Carlson is now a popular Fox News host, but he previously had a perch at MSNBC. The pundit said he still had friends at the network, describing them as “good people.”

Lauer allegedly propositioned employees, made lewd jokes to co-workers, and behaved inappropriately with a female colleague while covering the 2014 Sochi Olympics. He is the latest high-profile media and entertainment figure to be accused of sexual misbehavior, joining a group that includes Kevin Spacey, Harvey Weinstein, John Lasseter, Dustin Hoffman, Charlie Rose, as well as former Fox News chief Roger Ailes and Bill O’Reilly, the conservative host that Carlson replaced.

“It’s shocking,” said Carlson. “Especially when it happens in an industry you’re familiar with to people you know. It’s even more awful in a way.”

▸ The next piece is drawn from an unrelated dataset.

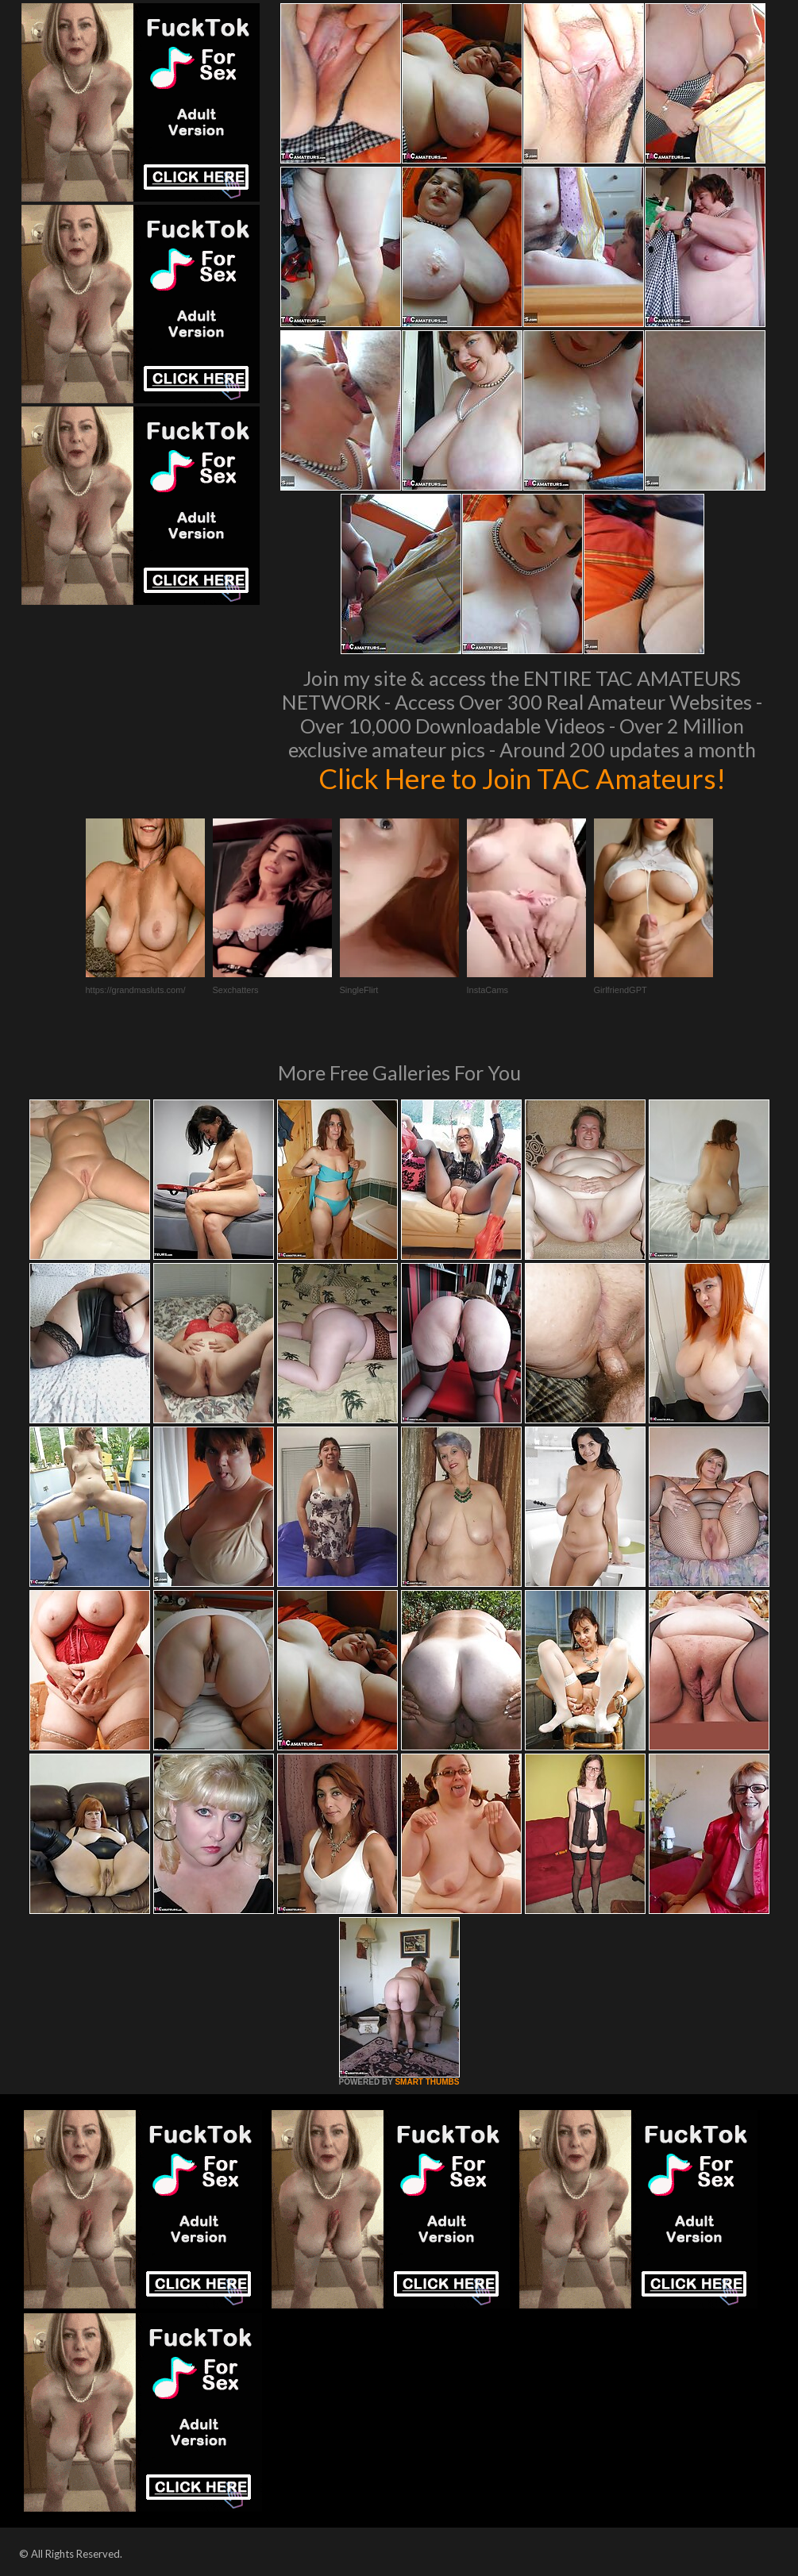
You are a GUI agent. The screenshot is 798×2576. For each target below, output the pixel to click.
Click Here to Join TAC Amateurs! (522, 778)
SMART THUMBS (427, 2081)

Fox News has been lavishly praised by President Donald Trump for its largely positive coverage of his administration. Despite the Oval Office kudos, Carlson said he thinks that all of the cable news networks are paying too much attention to Trump.

“If you’re programming your entire schedule against one guy and his tweets, it’s possible you’re missing other stories,” Carlson said.

He did offer some praise for the 45th president, saying, “people don’t give Trump the credit he deserves for being hilarious.”

Carlson called the Democratic Party a “force for bad,” but said he did not vote for Trump and does not vote in any elections, save the mayoral race in his native Washington, D.C. Because the city is overwhelmingly Democratic, and he wants to vote in the primary, he is registered with the party.

“I always vote for the more corrupt candidate over the idealist, the person who will be happiest taking payouts from developers and leave me alone,” Carlson said. “Every four years there’s always some guy who’s like ‘I’m going to make your life better.’ I vote against that person every single time.”